Even though I never deface my own maps, I can understand how someone else might mark their destination, to help visualise their route during the journey. You only need to draw the whole planned path on the map in special cases, such as plotting a course at sea (for ships that still use paper maps).
The top-left corner of this maritime chart of Cuba, which hangs on the wall in my kitchen, shows a diagonal line drawn on the map to plot a course through the Straights of Florida, past Key West, on bearing 115 degrees. Of the many details shown in the picture, one brings us back to product roadmaps: the navigator plotted this in pencil.
A roadmap represents compromise. Especially when you draw it in marker pen. Product roadmaps compromise between the clarity of making a twelve-month plan and sticking to it, and the flexibility of taking each day as it comes.
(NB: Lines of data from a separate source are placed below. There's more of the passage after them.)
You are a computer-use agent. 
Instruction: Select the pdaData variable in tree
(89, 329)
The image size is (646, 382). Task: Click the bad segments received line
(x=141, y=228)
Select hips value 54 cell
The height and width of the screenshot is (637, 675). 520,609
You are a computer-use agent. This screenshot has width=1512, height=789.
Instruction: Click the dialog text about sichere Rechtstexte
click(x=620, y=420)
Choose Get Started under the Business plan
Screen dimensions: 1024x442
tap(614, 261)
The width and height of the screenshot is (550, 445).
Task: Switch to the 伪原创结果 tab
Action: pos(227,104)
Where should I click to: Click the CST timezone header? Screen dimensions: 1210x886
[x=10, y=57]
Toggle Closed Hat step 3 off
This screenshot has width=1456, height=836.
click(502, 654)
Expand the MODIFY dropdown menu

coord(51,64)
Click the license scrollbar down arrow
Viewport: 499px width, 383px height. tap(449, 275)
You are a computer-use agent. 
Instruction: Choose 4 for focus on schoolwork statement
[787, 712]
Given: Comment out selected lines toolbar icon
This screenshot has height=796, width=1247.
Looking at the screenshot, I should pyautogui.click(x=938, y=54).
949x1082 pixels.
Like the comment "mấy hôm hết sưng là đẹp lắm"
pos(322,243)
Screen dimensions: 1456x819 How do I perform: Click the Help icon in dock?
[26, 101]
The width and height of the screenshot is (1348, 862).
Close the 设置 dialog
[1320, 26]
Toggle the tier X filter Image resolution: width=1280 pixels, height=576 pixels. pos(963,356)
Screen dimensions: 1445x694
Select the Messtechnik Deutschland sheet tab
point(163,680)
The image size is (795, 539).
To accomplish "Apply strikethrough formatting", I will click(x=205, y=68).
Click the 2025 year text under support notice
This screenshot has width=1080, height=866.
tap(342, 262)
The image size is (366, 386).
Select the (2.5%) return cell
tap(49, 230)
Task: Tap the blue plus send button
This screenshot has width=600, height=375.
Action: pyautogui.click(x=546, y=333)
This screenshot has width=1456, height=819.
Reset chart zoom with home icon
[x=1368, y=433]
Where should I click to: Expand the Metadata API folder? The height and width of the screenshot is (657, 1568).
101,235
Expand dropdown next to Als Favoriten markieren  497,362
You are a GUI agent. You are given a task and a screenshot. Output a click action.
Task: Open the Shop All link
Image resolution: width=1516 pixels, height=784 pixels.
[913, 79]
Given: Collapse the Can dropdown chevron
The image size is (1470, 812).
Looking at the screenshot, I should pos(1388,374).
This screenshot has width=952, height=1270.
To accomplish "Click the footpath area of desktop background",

In practice, you sometimes need a roadmap that falls between these two extremes, because of how sales and marketing work.
Sales people focus on the future, because they focus on the next deal. In business-to-business sales, this future stretches weeks or months ahead. In enterprise sales, doubly so.
Large organisations make decisions slowly, which they address by making decisions in advance, in the form of forecasts, budgets and plans. Choosing to buy your product changes those plans, which takes a long time and lengthens sales cycles. As a result, sales people want to sell the future product, rather than the current product, and so they want to know what this future product can do.
Unfortunately, you can’t predict the future. If you could predict the future, you wouldn’t have to work for a living, in which case you probably wouldn’t be reading this. Selling to enterprise customers means communicating with great care, especially when using product roadmaps.
Marketing campaigns work the way commercial software development used to: fixed dates and big-bang launches. They require a limited compromise: reduce roadmap flexibility in the short-term, for as long as it takes to prepare the campaign. Three things limit the compromise.
- You only need to fix the start of the roadmap - long enough to prepare the campaign.
- You don’t have to include everything on the roadmap in your campaign.
- You can include already-completed work in the ‘release’, trading roadmap uncertainty for delayed customer feedback.
However, these workarounds merely reduce the cost of reduced flexibility.
Opinions vary about whether you can avoid sales and marketing roadmap demand. Meanwhile, organisational trust issues also create roadmap demand. You may need to compromise on flexibility, to achieve better transparency. Just make sure you do it in pencil.